North America and Australia know it as Eggplant but British English uses Aubergine and Asia and Africa call it Brinjal. Although often considered a vegetable, it is a berry by botanical definition.
Talk about salad, our minds are tuned to grated carrots and cucumber tossed with lime juice and pepper powder. No. Salad need not be so boring. There do exist different types of salads and salad dressings. In fact, salad and salad dressings are a staple in the culinary community. Many restaurants serve infinite varieties of salads and dressings.
This Eggplant salad is a “tossed salad”. A tossed salad is one that uses lots of green leafy vegetables and garnishes like onions, tomatoes and pineapple chunks. Here I have used the mixed greens that I could lay my hands on in a supermarket.

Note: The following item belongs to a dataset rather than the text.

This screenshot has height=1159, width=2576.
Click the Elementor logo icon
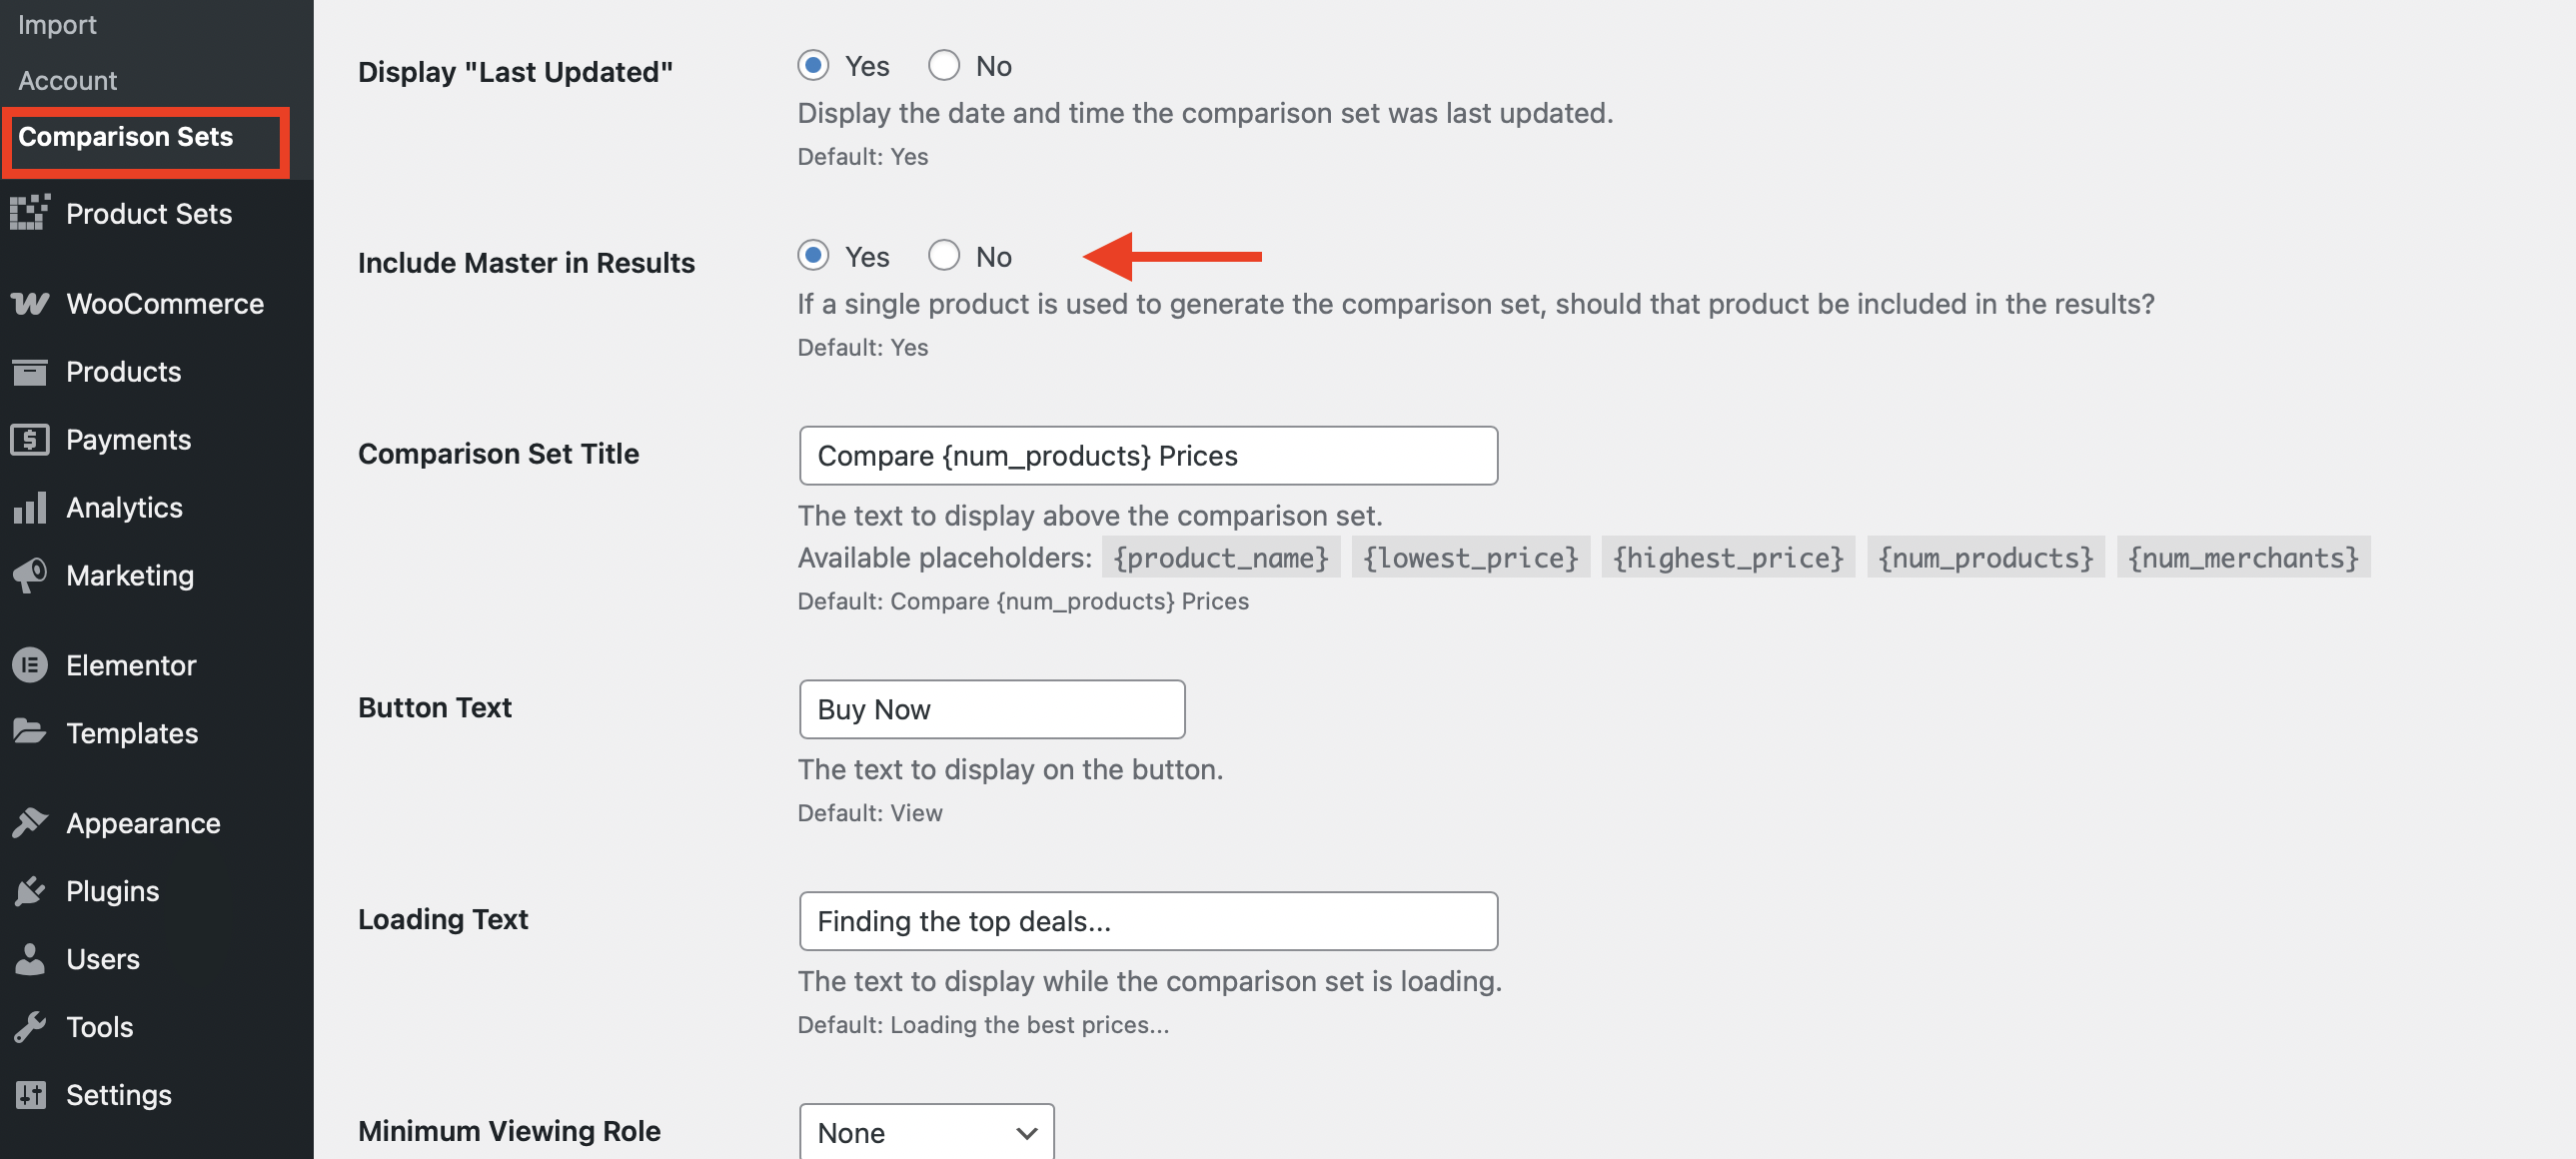pos(30,665)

I have written a lot about benefits of salad, what goes into a salad and how to make it interesting etc, in my previous posts Simply Salad and Rainbow salad. Hence not going to repeat them here. In Simply Salad, I have posted the infinite combinations of vegetables, greens, nuts, dressings that go to make a great salad. While these are some basic guidelines to follow, types of salads and salad dressings are largely left up to imagination.
When you let your imagination take over and add a stimulating dressing, even an as insipid vegetable as brinjal can turn into an exciting salad. The dressing that I’m talking about is Cashew Curd dressing. The creamy, sweet, tangy Cashew yogurt / curd makes this salad as stirring as possible. Cashew yogurt being inherently sweet in nature, adding some spices help to increase its palate.

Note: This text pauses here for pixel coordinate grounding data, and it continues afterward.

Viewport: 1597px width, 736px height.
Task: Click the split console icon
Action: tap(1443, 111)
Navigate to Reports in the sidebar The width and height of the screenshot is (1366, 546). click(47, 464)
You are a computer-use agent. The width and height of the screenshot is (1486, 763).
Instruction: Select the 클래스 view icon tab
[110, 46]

When you add more raw vegetables and greens to the sautéed brinjal and dress it with spiced cashew curd, you end up having an interesting, healthy and delicious salad. Try it for sure.
Eggplant salad / Brinjal cashew curd salad
- 1 cup eggplant / brinjal cut into rounds or cubes or long
- 1 tsp ginger garlic paste
- 1 tsp oil
- ¼ cup spring onion whites
- ½ cup onion cut into long strips
- 2 cups packed mixed greens (Rocket leaves, lettuce, any green leafy vegetables, coriander, mint)
- ½ cup pineapple cubes
- 3 green chillies cut into strips (less spicy variety)
- 6 cherry tomatoes halved
- For Dressing:
- ½ cup thick cashew curd
- 2 pods garlic
- ¼ tsp mustard seeds / mustard paste
- ¼ tsp white pepper / black pepper
- 2 tsp lime juice
- salt to taste
- Mix brinjal, salt, ginger garlic paste and oil.
- Sauté in a pan till brinjals become soft. Keep it aside.
- Pulse the garlic, white pepper, mustard with lime juice coarsely in a blender without adding water.
- Add to the cashew curd and add salt.
- In a bowl, add brinjals, spring onion whites, onions, chillies, greens, cut tomatoes and pineapple pieces and mix well. Adjust salt level if need be.
- Just before serving, add the cashew curd dressing. Serve chilled.
- Remember to dry the leafy greens well before tossing into the salad. Dressing does not stick to wet greens.
- Always break the leafy greens with hands and avoid using a knife to chop them.
- Remember to add the dressing just before serving, else the salad will become soggy.
- The chillies I have used are less spicy and crunchy ones. Hence adjust the chilli level as per the variety you use.
- You can cut the brinjals into any shape as desired.